Escrow is a legal concept describing a financial instrument whereby an asset or escrow money is held by a third party on behalf of two other parties that are in the process of completing a transaction. Escrow accounts might include escrow fees managed by agents who hold the funds or assets until receiving appropriate instructions or until the fulfillment of predetermined contractual obligations. Money, securities, funds, and other assets can all be held in escrow. A similar process would be a fully funded documentary letter of credit.

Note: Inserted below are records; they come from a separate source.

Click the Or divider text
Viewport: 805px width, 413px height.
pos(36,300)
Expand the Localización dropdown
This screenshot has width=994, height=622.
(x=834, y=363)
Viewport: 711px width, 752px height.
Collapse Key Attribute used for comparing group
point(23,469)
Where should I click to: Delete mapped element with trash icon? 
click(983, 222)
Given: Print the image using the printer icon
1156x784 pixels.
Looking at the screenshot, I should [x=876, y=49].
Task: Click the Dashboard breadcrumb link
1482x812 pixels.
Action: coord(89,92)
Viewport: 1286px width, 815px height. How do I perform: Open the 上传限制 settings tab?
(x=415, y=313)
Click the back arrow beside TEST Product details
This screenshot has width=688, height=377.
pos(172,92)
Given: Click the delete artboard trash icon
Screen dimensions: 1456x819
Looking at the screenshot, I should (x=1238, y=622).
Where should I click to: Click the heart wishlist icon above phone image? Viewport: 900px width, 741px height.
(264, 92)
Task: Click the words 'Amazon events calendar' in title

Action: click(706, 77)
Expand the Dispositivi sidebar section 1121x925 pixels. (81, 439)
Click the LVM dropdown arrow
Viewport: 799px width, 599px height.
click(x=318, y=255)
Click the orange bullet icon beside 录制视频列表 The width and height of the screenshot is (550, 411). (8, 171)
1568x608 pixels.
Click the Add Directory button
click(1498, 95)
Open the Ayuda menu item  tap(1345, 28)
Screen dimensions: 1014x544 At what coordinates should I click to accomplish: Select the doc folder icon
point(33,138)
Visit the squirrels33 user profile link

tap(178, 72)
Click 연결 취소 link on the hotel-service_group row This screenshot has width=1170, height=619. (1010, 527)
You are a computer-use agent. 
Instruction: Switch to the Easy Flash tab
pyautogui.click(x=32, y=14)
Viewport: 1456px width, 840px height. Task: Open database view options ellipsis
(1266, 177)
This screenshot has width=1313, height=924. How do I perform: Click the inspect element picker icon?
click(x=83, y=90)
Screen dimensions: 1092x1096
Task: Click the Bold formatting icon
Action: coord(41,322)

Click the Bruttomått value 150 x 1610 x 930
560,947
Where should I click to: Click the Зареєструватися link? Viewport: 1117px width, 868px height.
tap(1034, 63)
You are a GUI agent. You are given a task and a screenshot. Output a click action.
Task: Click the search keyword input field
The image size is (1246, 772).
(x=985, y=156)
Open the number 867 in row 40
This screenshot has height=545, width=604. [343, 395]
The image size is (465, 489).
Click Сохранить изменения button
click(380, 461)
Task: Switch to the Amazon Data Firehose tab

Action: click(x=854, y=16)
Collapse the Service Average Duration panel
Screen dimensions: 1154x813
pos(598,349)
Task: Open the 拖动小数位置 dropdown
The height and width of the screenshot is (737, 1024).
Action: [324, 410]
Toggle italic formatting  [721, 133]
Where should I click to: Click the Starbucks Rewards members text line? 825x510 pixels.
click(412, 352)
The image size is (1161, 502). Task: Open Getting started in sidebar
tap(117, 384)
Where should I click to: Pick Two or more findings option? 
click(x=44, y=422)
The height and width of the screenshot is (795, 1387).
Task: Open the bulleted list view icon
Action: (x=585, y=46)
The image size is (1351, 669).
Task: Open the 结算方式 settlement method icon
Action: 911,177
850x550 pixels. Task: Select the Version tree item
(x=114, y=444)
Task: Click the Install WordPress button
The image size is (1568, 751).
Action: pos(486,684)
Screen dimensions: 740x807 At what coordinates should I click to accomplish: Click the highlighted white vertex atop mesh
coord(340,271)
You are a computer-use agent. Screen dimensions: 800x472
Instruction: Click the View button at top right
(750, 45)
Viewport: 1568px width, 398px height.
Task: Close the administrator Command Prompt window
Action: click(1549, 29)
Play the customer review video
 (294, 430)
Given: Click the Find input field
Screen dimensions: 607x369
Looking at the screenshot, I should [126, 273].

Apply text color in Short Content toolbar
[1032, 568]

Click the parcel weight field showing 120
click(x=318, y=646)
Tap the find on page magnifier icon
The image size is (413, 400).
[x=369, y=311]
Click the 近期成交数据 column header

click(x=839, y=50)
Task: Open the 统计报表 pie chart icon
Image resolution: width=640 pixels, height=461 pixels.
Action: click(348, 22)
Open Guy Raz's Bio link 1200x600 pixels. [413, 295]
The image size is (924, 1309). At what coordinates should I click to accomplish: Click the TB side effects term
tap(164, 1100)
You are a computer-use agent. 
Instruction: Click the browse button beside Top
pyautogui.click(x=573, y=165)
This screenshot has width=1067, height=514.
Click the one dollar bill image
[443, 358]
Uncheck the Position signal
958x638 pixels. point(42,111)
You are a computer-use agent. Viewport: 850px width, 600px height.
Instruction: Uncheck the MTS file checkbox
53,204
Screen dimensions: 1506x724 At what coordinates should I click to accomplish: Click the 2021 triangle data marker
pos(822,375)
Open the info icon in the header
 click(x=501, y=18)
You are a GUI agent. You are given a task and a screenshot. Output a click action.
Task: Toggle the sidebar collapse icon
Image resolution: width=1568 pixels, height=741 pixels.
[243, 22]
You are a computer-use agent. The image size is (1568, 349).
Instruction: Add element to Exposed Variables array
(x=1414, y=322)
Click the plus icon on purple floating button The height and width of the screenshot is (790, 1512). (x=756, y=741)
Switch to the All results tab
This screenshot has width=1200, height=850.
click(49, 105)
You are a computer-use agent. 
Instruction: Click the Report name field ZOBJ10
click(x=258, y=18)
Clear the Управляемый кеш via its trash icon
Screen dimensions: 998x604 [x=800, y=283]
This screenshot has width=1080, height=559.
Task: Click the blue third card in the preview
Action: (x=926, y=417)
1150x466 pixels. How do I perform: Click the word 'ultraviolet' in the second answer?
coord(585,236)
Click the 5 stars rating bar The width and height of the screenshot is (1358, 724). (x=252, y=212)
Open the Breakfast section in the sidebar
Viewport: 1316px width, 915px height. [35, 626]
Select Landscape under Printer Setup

It is often suggested as a replacement for a certified or cashiers check.
- Escrow is the use of a third party, which holds an asset or funds before they are transferred from one party to another.
- The third-party holds the funds until both parties have fulfilled their contractual requirements.
- Escrow is associated with real estate transactions, but it can apply to any situation where funds will pass from one party to another.
Escrow is a process used when two parties are in the process of completing a transaction, and there is uncertainty over whether one party or another will be able to fulfill their obligations. Contexts that use escrow include Internet transactions, banking, intellectual property, real estate, mergers and acquisitions, and law, and many more.
Consider a company that is selling goods internationally. That company requires assurance that it will receive payment when the goods reach their destination. The buyer, for their part, is prepared to pay for the goods only if they arrive in good condition. The buyer can place the funds in escrow with an agent with instructions to disburse them to the seller once the goods arrive in a suitable state. This way, both parties are safe, and the transaction can proceed.
Escrow is typically linked to real estate, but it also extends to other financial transactions where either party seeks assurance that the transaction can be completed.
Escrow and Real Estate
Escrow accounts apply to real estate transactions. Placing the funds in escrow allows the buyer to perform due diligence on a potential acquisition. Escrow accounts also assure the seller that the buyer can close on the purchase. For example, an escrow account can be used for the sale of a house. If there are conditions attached to the sale, such as the passing of an inspection, the buyer and seller may agree to use escrow.
In this case, the buyer of the property deposits the payment amount for the house in an escrow account held by a third party. The seller can proceed with house inspections confident that the funds are there, and the buyer is capable of making payment. The amount in escrow is then transferred to the seller once all the conditions for the sale are satisfied.
Escrow and the Stock Market
Stocks are often issued in escrow. In this case, while the shareholder is the real owner of the stock, the shareholder has limited rights when it comes to disposal of the stock. For example, executives who receive stock as a bonus to their compensation often must wait for an escrow period to pass before they can sell the stock. Stock bonuses are a tactic used to retain top executives.
Internet escrow emerged along with Internet auctions and commerce. On July 2, 2001, the U.S. California Department of Business Oversight allowed Internet escrow companies to function as a licensed class.